Die einseitige Erklärung einer Partei, die Kosten zu übernehmen, begründet die Grundlage für die Zuweisung der Kosten, ohne dass es zusätzlicher Feststellungen zur prozessualen Erfolgslage bedarf.
Das Gericht hat im Kostenbeschluss zugleich den Streitwert für die Kostenfestsetzung zu bestimmen.
Tenor
1. Der Beklagte hat die Kosten des Rechtsstreits zu tragen.

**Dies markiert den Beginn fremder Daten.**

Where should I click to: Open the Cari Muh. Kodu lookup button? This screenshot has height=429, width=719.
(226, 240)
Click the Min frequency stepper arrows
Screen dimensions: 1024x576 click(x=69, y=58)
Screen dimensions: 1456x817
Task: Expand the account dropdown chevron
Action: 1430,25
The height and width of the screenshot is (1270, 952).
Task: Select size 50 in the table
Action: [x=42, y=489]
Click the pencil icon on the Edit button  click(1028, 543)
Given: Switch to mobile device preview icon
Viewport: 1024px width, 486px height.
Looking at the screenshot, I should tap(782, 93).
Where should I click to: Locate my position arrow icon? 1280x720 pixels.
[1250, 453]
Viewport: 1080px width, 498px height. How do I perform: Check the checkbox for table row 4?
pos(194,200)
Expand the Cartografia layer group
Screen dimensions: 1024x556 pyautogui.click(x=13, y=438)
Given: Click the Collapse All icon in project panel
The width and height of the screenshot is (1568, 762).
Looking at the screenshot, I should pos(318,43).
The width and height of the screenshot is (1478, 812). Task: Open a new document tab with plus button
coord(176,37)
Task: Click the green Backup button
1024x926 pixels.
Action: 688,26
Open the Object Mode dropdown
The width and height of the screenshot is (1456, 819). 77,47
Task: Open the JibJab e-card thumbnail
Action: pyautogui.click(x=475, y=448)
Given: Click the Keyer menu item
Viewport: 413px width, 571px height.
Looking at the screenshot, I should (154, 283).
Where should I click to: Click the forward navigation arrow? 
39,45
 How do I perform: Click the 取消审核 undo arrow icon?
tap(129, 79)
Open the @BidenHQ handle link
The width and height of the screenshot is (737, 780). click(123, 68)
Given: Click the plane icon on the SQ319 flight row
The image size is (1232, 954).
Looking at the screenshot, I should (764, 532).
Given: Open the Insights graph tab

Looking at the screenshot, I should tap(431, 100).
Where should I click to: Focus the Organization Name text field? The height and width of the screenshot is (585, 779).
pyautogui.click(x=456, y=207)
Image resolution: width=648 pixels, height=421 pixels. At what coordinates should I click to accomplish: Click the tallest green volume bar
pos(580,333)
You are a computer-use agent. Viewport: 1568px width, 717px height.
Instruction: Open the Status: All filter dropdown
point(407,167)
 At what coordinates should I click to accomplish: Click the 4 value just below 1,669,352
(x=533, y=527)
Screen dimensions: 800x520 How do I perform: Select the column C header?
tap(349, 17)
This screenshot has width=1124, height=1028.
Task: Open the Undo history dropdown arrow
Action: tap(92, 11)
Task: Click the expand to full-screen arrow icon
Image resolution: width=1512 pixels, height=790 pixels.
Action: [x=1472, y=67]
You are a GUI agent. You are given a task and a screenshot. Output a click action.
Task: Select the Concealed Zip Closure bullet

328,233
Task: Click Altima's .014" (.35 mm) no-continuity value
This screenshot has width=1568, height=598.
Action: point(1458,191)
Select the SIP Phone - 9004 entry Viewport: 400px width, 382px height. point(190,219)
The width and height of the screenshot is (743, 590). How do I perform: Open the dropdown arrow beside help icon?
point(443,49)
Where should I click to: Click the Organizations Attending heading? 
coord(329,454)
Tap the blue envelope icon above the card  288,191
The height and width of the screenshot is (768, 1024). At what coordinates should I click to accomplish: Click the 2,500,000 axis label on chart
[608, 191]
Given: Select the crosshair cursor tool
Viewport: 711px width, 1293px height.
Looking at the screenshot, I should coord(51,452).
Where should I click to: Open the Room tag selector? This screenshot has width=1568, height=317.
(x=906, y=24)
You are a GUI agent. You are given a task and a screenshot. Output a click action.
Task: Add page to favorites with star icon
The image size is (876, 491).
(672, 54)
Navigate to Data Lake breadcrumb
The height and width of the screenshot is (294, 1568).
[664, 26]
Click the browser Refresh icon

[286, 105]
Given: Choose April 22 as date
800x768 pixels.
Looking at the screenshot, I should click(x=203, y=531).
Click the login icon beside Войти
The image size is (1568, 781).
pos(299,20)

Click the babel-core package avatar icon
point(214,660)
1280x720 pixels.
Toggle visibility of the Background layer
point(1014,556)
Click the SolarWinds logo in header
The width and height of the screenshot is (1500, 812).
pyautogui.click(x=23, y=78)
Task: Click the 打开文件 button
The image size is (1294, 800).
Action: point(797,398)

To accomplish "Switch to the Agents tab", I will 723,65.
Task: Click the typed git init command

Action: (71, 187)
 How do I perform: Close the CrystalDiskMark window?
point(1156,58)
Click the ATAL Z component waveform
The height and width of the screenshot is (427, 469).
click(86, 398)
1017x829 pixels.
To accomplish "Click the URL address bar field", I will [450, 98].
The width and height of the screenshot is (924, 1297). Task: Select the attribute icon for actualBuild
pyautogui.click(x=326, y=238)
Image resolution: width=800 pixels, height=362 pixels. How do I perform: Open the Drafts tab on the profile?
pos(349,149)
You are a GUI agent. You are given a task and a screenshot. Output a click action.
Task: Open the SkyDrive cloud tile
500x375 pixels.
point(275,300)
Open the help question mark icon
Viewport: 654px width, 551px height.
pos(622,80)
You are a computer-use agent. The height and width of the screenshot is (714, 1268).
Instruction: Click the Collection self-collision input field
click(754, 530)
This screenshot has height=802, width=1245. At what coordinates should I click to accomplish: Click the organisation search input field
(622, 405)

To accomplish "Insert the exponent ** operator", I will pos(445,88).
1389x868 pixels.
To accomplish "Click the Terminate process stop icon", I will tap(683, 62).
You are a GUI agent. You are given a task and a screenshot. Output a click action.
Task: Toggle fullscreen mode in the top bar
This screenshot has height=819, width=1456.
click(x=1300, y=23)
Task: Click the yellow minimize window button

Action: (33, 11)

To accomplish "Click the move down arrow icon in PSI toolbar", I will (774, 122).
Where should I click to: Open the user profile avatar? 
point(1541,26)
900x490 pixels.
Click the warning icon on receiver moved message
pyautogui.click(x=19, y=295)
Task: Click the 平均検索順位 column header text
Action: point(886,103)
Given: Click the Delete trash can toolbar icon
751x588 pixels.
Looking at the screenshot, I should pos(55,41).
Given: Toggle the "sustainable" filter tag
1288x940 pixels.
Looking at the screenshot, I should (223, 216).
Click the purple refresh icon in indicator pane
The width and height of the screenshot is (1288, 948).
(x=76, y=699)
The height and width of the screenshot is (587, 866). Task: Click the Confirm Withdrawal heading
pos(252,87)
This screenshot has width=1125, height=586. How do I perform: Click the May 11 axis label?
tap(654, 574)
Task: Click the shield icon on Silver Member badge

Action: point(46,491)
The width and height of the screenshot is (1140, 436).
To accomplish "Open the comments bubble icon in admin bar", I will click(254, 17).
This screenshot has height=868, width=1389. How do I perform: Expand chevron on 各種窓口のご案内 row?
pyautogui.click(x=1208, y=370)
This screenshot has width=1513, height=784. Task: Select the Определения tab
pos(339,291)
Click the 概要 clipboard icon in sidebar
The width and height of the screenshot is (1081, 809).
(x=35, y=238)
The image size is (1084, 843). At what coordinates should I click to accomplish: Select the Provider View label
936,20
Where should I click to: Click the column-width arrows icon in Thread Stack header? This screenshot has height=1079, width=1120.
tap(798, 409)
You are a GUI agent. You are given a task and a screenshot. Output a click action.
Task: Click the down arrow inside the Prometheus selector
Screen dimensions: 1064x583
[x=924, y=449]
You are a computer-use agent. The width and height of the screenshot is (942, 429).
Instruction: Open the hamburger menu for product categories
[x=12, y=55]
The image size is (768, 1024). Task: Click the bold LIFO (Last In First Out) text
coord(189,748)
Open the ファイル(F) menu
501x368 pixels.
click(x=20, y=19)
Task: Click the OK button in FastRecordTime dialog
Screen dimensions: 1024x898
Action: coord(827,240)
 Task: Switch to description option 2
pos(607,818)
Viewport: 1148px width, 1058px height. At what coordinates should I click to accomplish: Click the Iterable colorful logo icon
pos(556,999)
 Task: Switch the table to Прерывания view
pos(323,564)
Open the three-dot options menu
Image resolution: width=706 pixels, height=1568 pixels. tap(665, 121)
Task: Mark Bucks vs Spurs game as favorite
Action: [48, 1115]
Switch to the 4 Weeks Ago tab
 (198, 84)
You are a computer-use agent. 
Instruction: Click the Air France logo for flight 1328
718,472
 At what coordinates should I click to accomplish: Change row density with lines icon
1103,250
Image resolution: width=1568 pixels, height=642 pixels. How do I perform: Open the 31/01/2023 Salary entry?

2. Der Streitwert wird auf 10.000,00 € festgesetzt.
Gründe
Die Kostenentscheidung beruht auf § 91a Abs. 1 ZPO.
Die Beklagtenpartei hat sich der Erledigterklärung der Klagepartei angeschlossen.
Die Beklagtenpartei hat sich zur Übernahme der Kosten bereit erklärt.